Short problem:
Output the items as a JSON list of strings, one string per line with blank lines omitted, starting at the line containing "Task: Open the Grok Debugger tab" and ending at the line containing "click(629, 213)".
-- Raw records start --
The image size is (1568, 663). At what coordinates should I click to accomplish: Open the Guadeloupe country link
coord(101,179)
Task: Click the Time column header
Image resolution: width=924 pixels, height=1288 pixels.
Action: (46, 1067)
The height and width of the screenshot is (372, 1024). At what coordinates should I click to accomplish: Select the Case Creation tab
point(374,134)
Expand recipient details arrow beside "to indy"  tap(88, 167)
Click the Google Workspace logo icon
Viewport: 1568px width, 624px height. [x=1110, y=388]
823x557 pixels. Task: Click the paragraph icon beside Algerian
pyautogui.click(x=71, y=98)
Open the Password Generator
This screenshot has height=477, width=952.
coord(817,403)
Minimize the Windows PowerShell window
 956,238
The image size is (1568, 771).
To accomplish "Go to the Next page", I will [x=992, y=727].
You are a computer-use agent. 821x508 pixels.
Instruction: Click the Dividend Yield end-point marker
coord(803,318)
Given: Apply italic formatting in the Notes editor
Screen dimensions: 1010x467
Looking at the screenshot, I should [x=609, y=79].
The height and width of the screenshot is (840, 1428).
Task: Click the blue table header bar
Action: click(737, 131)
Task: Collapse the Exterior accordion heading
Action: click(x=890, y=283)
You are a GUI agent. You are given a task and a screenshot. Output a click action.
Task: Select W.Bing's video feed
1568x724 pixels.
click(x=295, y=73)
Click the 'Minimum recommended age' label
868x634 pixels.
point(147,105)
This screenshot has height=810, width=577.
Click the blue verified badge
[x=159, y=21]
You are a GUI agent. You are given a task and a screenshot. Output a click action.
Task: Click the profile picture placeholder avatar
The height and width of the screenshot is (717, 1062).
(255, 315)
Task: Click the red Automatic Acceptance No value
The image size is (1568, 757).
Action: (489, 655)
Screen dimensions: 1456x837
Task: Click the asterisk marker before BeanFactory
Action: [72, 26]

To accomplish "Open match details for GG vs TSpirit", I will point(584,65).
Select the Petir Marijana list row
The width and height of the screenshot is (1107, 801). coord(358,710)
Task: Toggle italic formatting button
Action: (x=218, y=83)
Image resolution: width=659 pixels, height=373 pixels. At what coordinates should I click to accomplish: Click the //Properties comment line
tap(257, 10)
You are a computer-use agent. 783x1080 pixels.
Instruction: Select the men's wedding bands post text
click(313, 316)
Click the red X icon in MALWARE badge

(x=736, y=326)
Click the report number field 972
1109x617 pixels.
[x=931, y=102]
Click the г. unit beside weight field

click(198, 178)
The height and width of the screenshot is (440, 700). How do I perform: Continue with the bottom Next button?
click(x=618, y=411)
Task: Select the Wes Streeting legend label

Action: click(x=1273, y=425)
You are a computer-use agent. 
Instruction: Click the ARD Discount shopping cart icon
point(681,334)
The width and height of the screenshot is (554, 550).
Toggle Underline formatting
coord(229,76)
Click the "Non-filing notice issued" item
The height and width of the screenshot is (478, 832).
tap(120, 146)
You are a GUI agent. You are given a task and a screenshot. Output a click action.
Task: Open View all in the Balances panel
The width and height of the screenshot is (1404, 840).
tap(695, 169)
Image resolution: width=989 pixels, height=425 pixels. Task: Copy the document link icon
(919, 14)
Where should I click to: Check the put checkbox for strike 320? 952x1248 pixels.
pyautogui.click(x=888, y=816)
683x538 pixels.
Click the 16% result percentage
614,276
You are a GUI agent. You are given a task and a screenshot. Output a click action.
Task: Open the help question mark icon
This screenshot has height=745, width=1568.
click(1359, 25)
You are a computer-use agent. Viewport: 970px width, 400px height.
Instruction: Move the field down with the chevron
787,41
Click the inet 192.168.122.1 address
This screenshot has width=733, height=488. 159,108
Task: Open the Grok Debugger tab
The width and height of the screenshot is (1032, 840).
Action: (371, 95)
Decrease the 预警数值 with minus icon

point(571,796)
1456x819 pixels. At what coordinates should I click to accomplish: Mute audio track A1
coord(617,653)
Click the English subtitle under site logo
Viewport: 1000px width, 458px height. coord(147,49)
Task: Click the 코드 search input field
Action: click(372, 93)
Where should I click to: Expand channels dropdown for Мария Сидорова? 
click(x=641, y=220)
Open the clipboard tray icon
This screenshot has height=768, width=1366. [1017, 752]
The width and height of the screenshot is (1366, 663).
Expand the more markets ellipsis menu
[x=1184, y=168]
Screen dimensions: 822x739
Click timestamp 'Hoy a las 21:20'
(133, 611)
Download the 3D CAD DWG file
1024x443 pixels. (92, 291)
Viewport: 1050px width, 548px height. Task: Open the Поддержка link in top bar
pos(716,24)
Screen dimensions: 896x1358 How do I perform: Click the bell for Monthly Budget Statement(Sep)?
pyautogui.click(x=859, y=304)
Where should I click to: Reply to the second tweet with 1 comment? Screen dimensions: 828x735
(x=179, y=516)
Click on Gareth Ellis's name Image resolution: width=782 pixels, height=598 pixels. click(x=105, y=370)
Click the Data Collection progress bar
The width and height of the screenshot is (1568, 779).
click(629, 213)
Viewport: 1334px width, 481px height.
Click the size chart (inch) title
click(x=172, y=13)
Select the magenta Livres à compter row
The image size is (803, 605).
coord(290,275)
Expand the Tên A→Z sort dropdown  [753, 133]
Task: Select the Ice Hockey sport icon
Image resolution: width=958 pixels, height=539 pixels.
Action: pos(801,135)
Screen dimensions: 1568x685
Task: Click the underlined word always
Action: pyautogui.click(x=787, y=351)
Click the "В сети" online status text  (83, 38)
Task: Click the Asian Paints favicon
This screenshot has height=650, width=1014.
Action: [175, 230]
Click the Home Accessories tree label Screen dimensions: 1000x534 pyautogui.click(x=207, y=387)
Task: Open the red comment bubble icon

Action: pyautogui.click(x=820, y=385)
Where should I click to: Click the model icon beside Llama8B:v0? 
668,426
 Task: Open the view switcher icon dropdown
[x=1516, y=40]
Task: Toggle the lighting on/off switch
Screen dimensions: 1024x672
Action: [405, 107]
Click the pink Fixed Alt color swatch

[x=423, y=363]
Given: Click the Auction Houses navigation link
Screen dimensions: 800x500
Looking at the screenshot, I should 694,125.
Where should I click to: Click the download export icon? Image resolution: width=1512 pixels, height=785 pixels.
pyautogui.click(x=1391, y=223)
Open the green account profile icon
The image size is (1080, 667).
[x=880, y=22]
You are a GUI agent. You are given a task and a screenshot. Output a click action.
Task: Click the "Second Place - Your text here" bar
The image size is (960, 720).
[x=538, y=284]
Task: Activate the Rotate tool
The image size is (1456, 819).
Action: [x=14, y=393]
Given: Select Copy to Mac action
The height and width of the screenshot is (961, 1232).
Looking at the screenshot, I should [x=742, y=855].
-- Raw records end --
The completed task:
[
  "Task: Open the Grok Debugger tab",
  "The width and height of the screenshot is (1032, 840).",
  "Action: (371, 95)",
  "Decrease the 预警数值 with minus icon",
  "point(571,796)",
  "1456x819 pixels. At what coordinates should I click to accomplish: Mute audio track A1",
  "coord(617,653)",
  "Click the English subtitle under site logo",
  "Viewport: 1000px width, 458px height. coord(147,49)",
  "Task: Click the 코드 search input field",
  "Action: click(372, 93)",
  "Where should I click to: Expand channels dropdown for Мария Сидорова? ",
  "click(x=641, y=220)",
  "Open the clipboard tray icon",
  "This screenshot has height=768, width=1366. [1017, 752]",
  "The width and height of the screenshot is (1366, 663).",
  "Expand the more markets ellipsis menu",
  "[x=1184, y=168]",
  "Screen dimensions: 822x739",
  "Click timestamp 'Hoy a las 21:20'",
  "(133, 611)",
  "Download the 3D CAD DWG file",
  "1024x443 pixels. (92, 291)",
  "Viewport: 1050px width, 548px height. Task: Open the Поддержка link in top bar",
  "pos(716,24)",
  "Screen dimensions: 896x1358 How do I perform: Click the bell for Monthly Budget Statement(Sep)?",
  "pyautogui.click(x=859, y=304)",
  "Where should I click to: Reply to the second tweet with 1 comment? Screen dimensions: 828x735",
  "(x=179, y=516)",
  "Click on Gareth Ellis's name Image resolution: width=782 pixels, height=598 pixels. click(x=105, y=370)",
  "Click the Data Collection progress bar",
  "The width and height of the screenshot is (1568, 779).",
  "click(629, 213)"
]